**DATA TO USE**
-- -- --

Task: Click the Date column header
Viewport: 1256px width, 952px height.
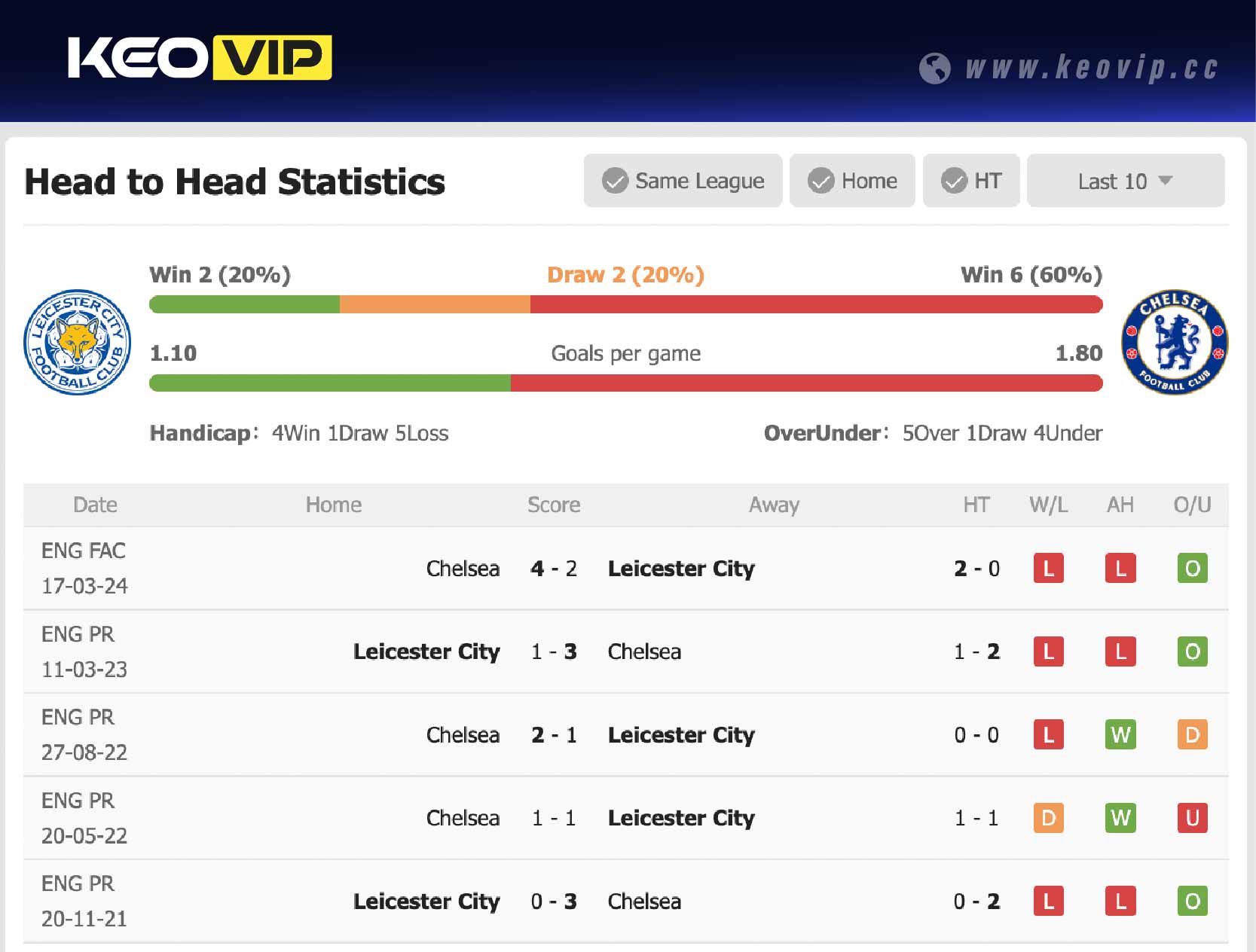Action: point(95,505)
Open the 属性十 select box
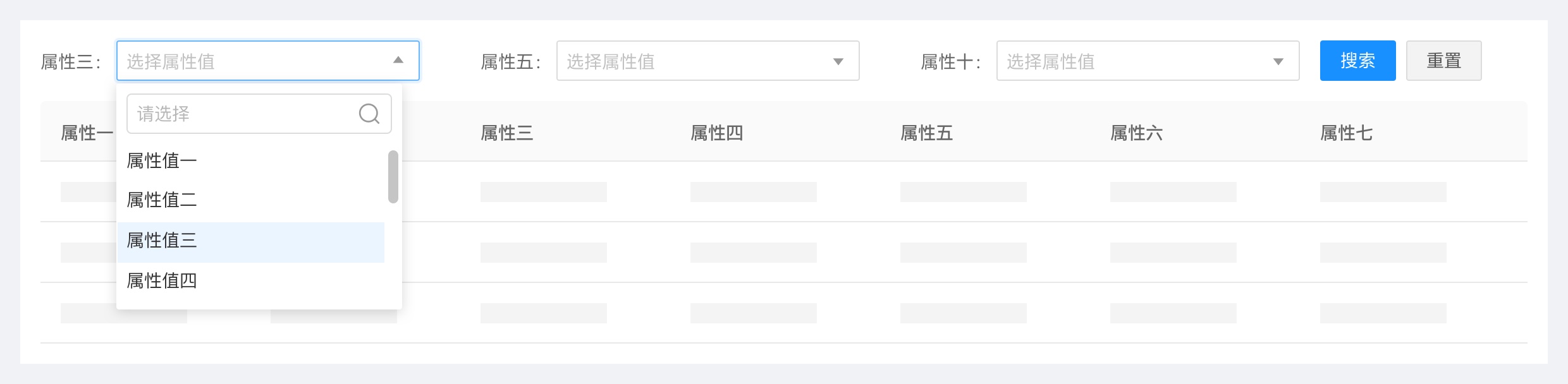The width and height of the screenshot is (1568, 384). point(1136,61)
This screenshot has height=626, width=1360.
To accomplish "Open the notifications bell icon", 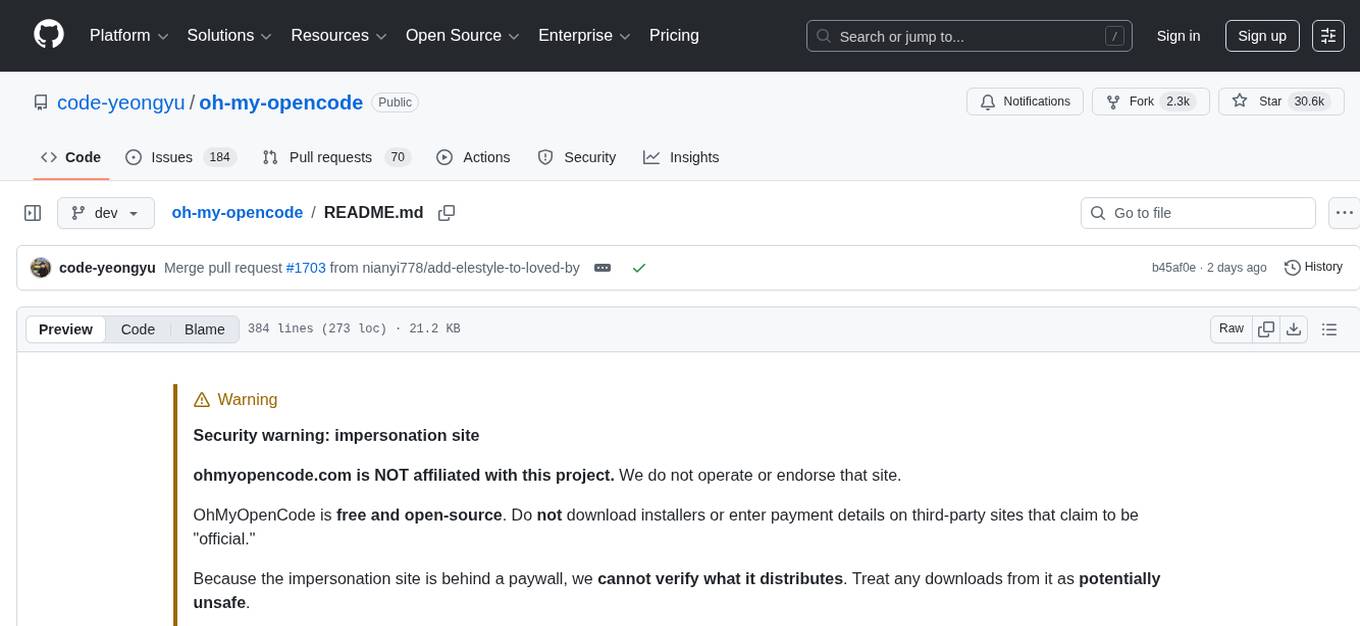I will coord(988,101).
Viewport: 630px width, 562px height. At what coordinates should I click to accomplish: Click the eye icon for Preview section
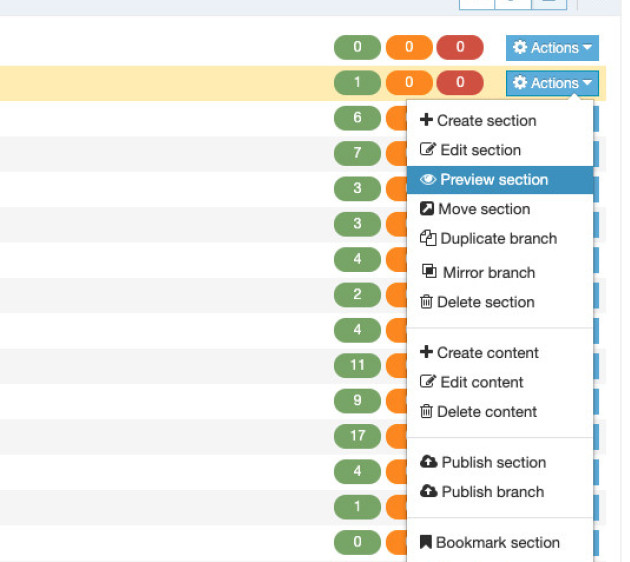(x=428, y=180)
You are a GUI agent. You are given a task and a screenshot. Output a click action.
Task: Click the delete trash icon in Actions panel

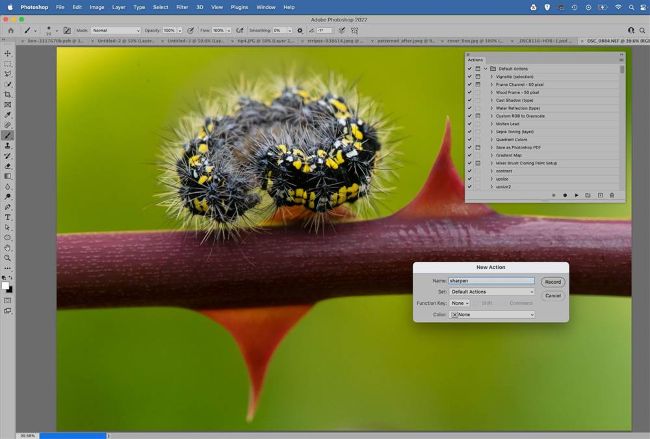(x=612, y=195)
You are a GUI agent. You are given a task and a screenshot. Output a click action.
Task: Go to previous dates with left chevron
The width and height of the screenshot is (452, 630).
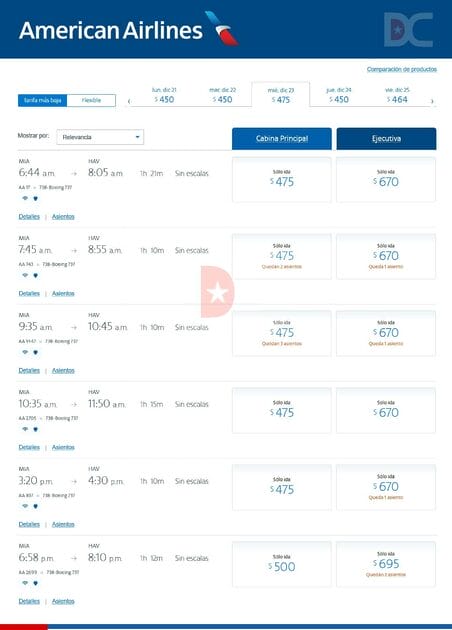129,101
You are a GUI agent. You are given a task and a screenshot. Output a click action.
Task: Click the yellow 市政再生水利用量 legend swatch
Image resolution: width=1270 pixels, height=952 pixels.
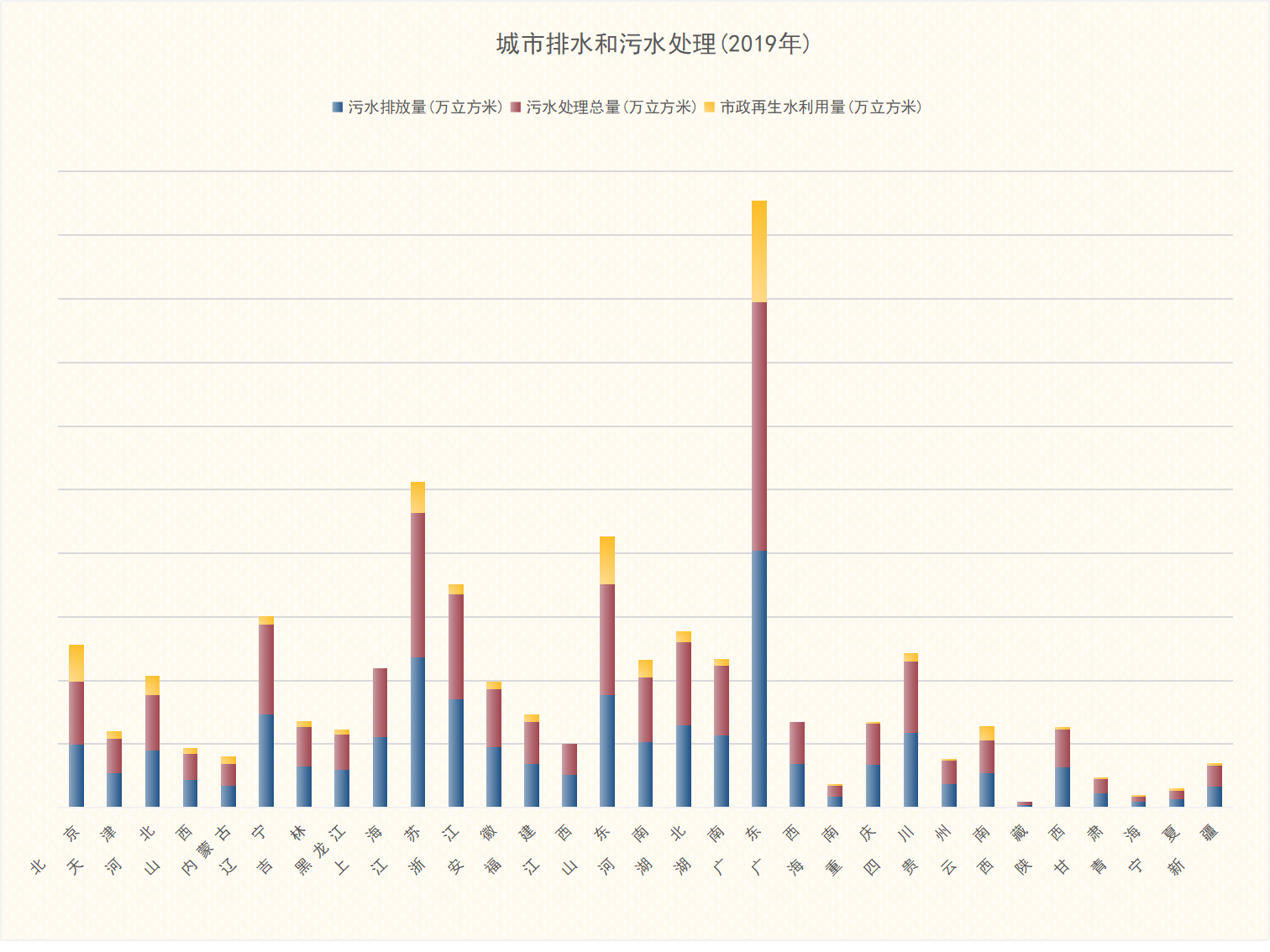pos(710,107)
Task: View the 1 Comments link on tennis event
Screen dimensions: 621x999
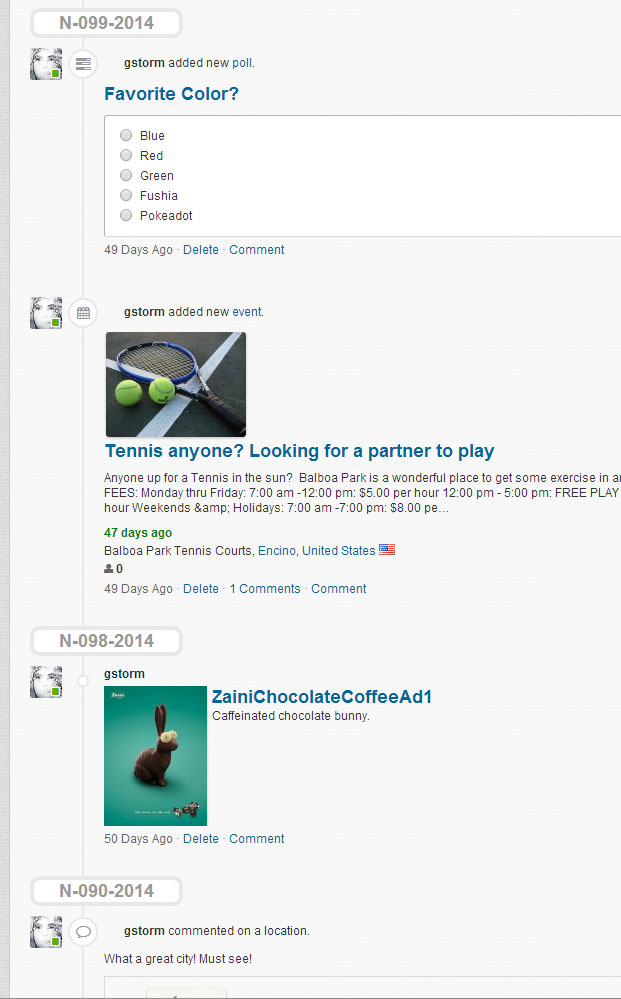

-- -- --

**WORK TO COMPLETE**
Skip the pictures and print exactly the lines from the one containing "The width and height of the screenshot is (452, 630)." through the end of the records above.

**EXERCISE RESPONSE**
The width and height of the screenshot is (452, 630).
129,101
You are a GUI agent. You are given a task and a screenshot. Output a click action.
Task: Click the yellow 市政再生水利用量 legend swatch
Image resolution: width=1270 pixels, height=952 pixels.
pos(710,107)
Task: View the 1 Comments link on tennis event
Screen dimensions: 621x999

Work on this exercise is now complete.